Mingyu sandığından daha iyi arkadaş olmuştu onunla ve şimdiye kadar hiçbirinden bahsetmemişti tüm bunların. Yurtdışında olduğu süre boyunca ona haber götürüp götürmediğini merak etmeden duramadı. 

“Seni ziyaretten döndüğümüzde telaşla buluşmak istediğinde seni çoktan kaybettiğini düşünüyordu Bunu hakettiğini düşünerek durdu uzun süre.”

Ona unutmasını söylemişti. Kendisinin unuttuğunu söylemişti. O zaman şu an olduğundan çok daha iyi bir haldeydi. Dönmekte hata etmişti. 

“Yine de sende hiçbir şey değişmediğini fark ettiğimde bunu ona söylemeden yapamadım. Birbirinize deliler gibi aşıksınız ve onun yaptığı hataların acısını çekiyorsunuz. Döndüğünde yüz yüze gelirseniz bunu atlatabileceğinize inandım.”

Biribrlerine deliler gibi aşıklar… Soonyoung’un ona aşık olduğu ihtimalini sevemedi.

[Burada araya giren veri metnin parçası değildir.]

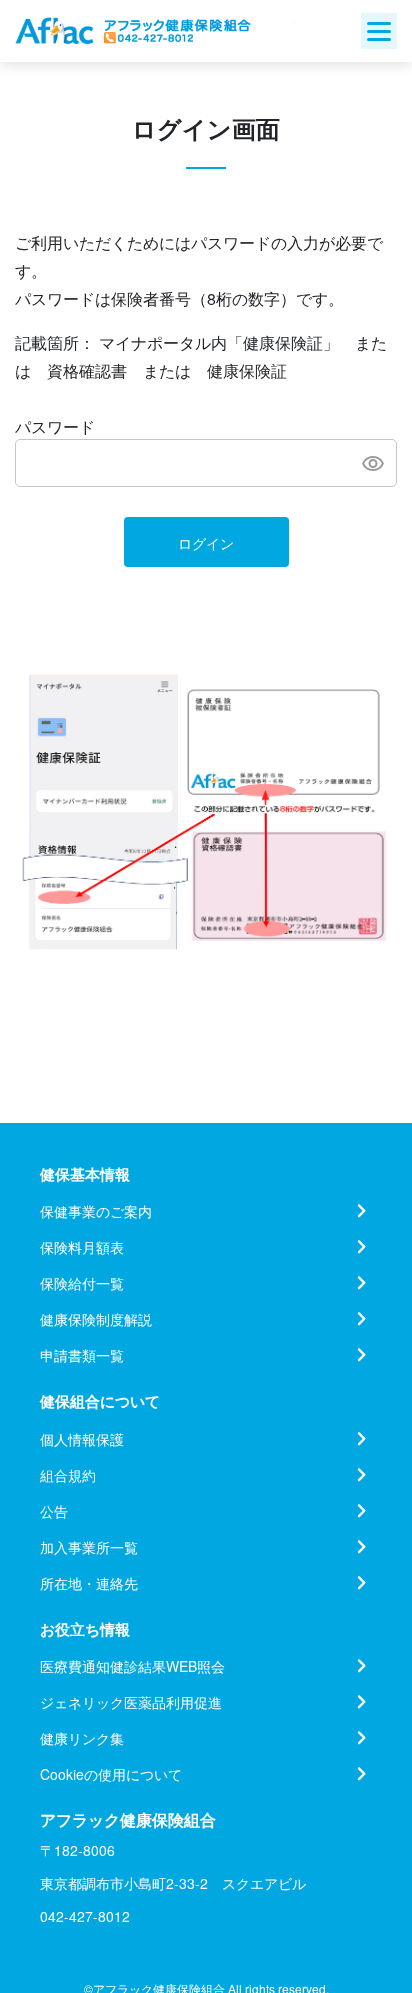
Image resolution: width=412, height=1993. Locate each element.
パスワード (55, 426)
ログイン (206, 543)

Her şey bitmişken buna bel bağlayacak kadar aptallaşamazdı. Onun hakkında konuşup girdiği işin iyice çıkılmaz halde olmasına sebep olduğu için kafasını dayadığı camdan ayırıp ona baktı. 

“Mingyu ben çok yoruldum artık. Ona güvenmiyorum. Beni sadece destek olacağım için yanında istediğini düşünmeden edemiyorum. Bunun için çabalıyormuş gibi geliyor. Artık kullanılmak istemiyorum. Onun için iyi bir hayat yaşamasını dilemekten başka bir şey yapamam artık.”

Sözlerinden tatmin olan arkadaşı daha fazla uzatmadan sustu. Geç saatte eve döndüğü için ses çıkarmadan odasına gittiğinde tüm gece gözüne uyku girmeyeceğini biliyordu. Uzun tatilin tamamını onu görmeden veya mesaj almadan geçirdi. Soonyoung istediği gibi hayatından çıkmıştı işte.